**Passage provided:**
"""
After being viciously outed by the press, her career crumbled. Later, an acrimonious divorce led to a court annulling her marriage, legally declaring she was not a woman. This personal devastation fueled her public fight, transforming her into a tireless advocate who was instrumental in the fight for the UK’s Gender Recognition Act. Her story is the film’s baseline for reality, a stark depiction of the price paid for living openly.
The Armor of Ambiguity
The documentary then pivots to its namesake, Amanda Lear, and the entire cinematic language shifts. The historical certainty of Ashley’s narrative gives way to a fascinating and tense contemporary dialogue between Lear and the director. In these interviews, Lear is a masterful performer.
We see her public life as a model, a muse to Salvador Dalí, and a European pop star, but she staunchly refuses to acknowledge any life before fame. When Drucker presents evidence of her past as Peki d’Oslo, an artist from the Le Carrousel scene, Lear dismisses it with a wave of her hand. She insists she has forgotten; she claims no memory of the people or places that connect her to Ashley.
Her denials are so persistent they border on the theatrical. Yet, the film doesn’t frame this as a simple deception. Instead, it positions her evasiveness as a carefully constructed shield. Ashley was punished for her truth, but Lear thrived within her ambiguity, deflecting invasive questions from the media for decades. Her unwavering control over her own story becomes a different kind of survival tactic, a fortress built of mystery that no one could breach.
Defining One’s Own Legend
The structural brilliance of Enigma is in its refusal to pick a side. By placing Ashley’s painful honesty directly against Lear’s defiant obscurity, Drucker creates a powerful conversation about what it means to be a pioneer.
The difference in their choices illuminates the impossible situations that trans people have long faced. This reaches a potent peak when Drucker, herself a trans woman, tells Lear that she was a personal inspiration, that her mystique offered its own kind of hope. Lear remains unmoved, secure in the narrative she has maintained for over half a century.
The film doesn’t demand a confession from her. It suggests that Ashley’s public battle and Lear’s private defiance are both legitimate responses to a hostile world. One chose to change the world by revealing her truth, while the other protected her truth by changing her story. Enigma leaves you with a profound respect for the right of every person to forge their own legend.
Enigma premiered at the 2025 Sundance Film Festival on January 28, 2025. It was released in the United States on June 24, 2025, by HBO. “Enigma” is available for streaming on Max (formerly HBO Max). It can also be viewed on Apple TV, Amazon Prime Video, Hulu, and Sling TV.
"""
**Written task 1:** Transcribe everything in the Enigma review from "The film doesn’t demand" down to "and Sling TV.".
**Written task 2:** Decide whether each statement agrees with the Enigma review, answering yes or no and quoting the words of the review that settle it: (a) Enigma premiered at the Sundance Film Festival on January 28, 2025; (b) Lear accepts the evidence of her past as Peki d'Oslo when Drucker presents it; (c) the film takes Ashley's side over Lear's.

**Collected data:**
"""
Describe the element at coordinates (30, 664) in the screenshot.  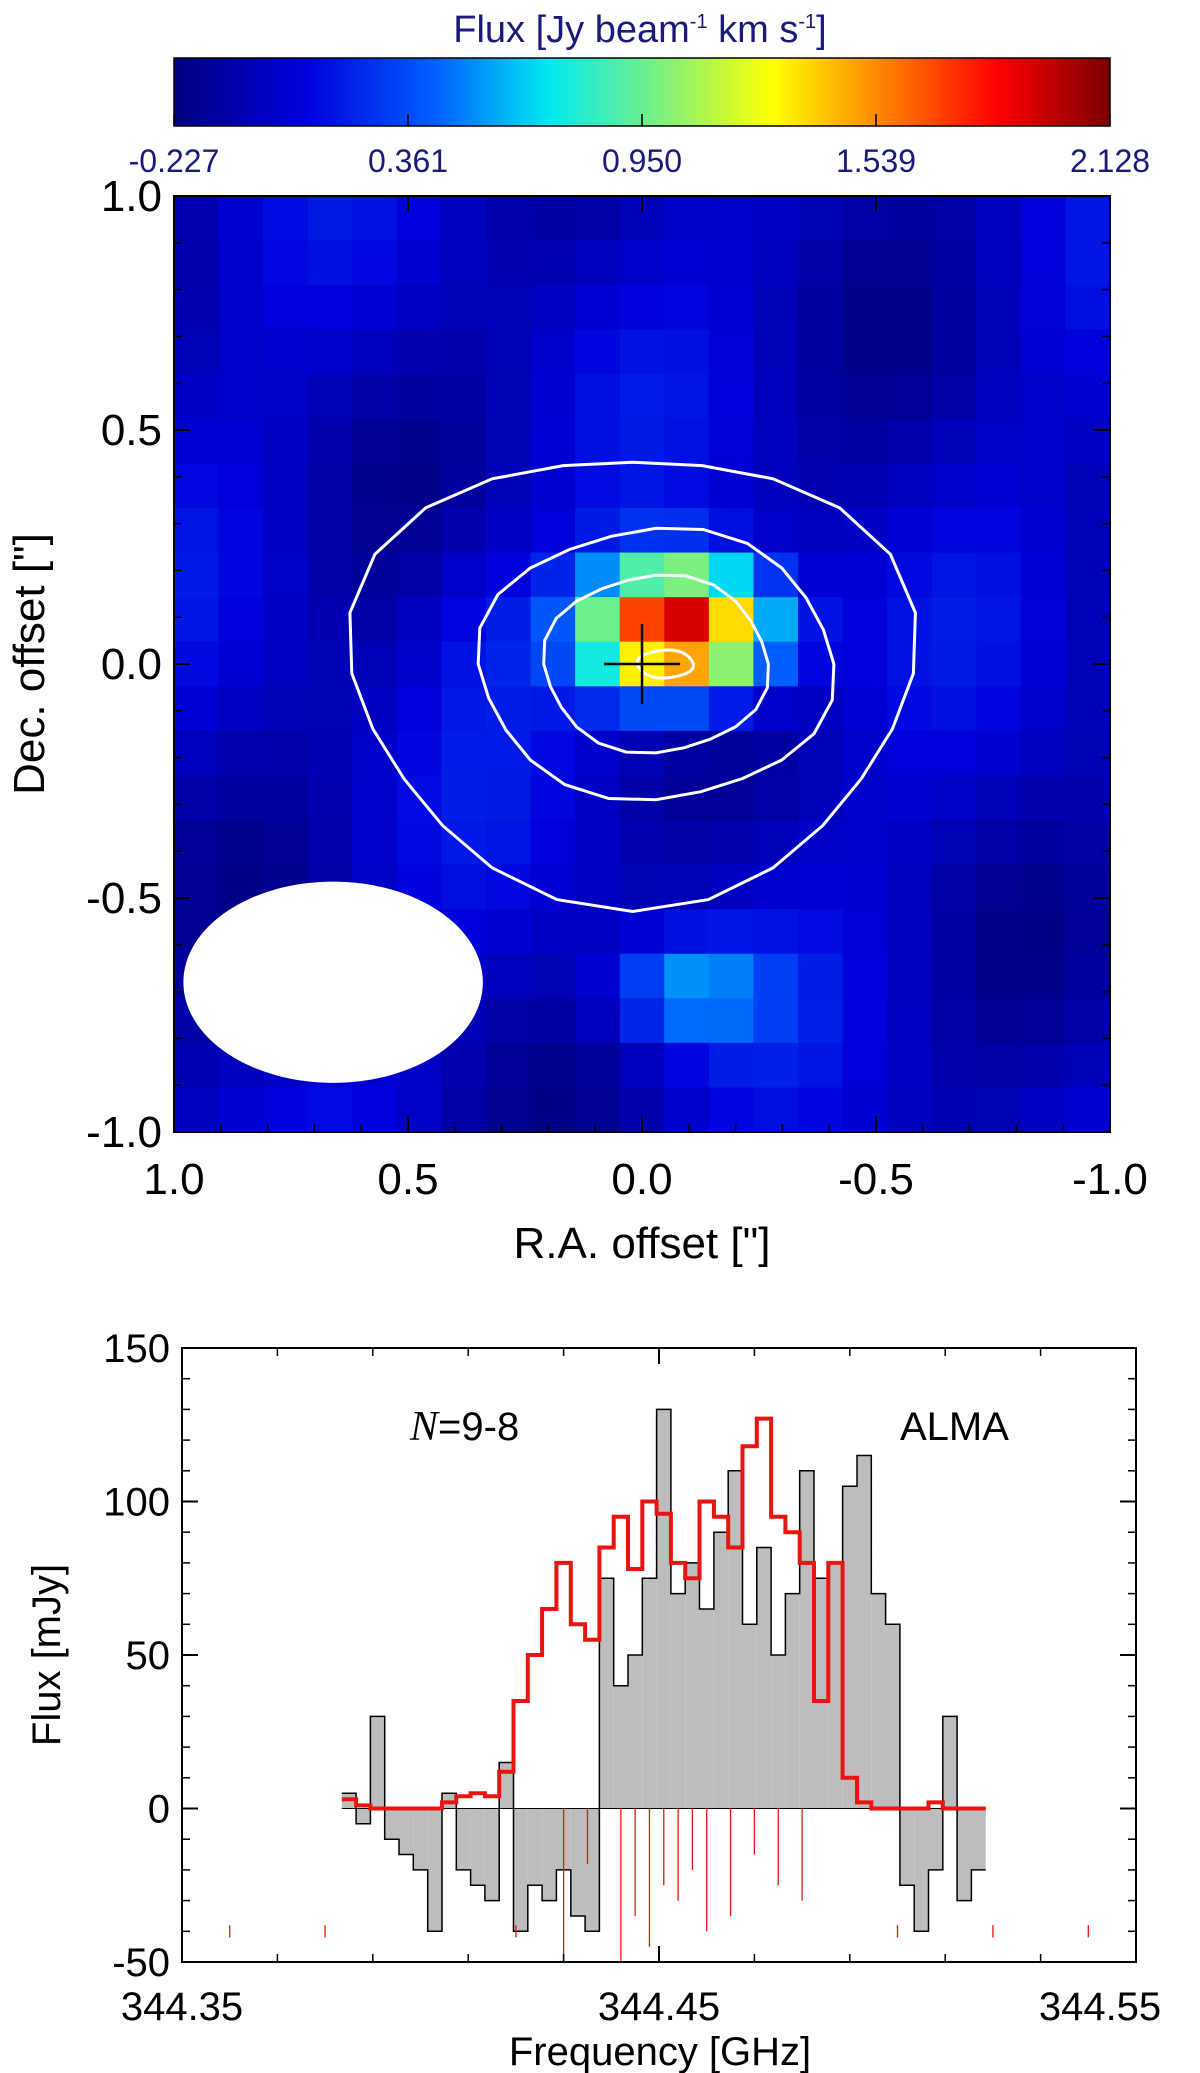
"""
**Exercise response 1:**
The film doesn’t demand a confession from her. It suggests that Ashley’s public battle and Lear’s private defiance are both legitimate responses to a hostile world. One chose to change the world by revealing her truth, while the other protected her truth by changing her story. Enigma leaves you with a profound respect for the right of every person to forge their own legend.
Enigma premiered at the 2025 Sundance Film Festival on January 28, 2025. It was released in the United States on June 24, 2025, by HBO. “Enigma” is available for streaming on Max (formerly HBO Max). It can also be viewed on Apple TV, Amazon Prime Video, Hulu, and Sling TV.

**Exercise response 2:**
(a) Yes: "Enigma premiered at the 2025 Sundance Film Festival on January 28, 2025."
(b) No: "Lear dismisses it with a wave of her hand."
(c) No: "The structural brilliance of Enigma is in its refusal to pick a side."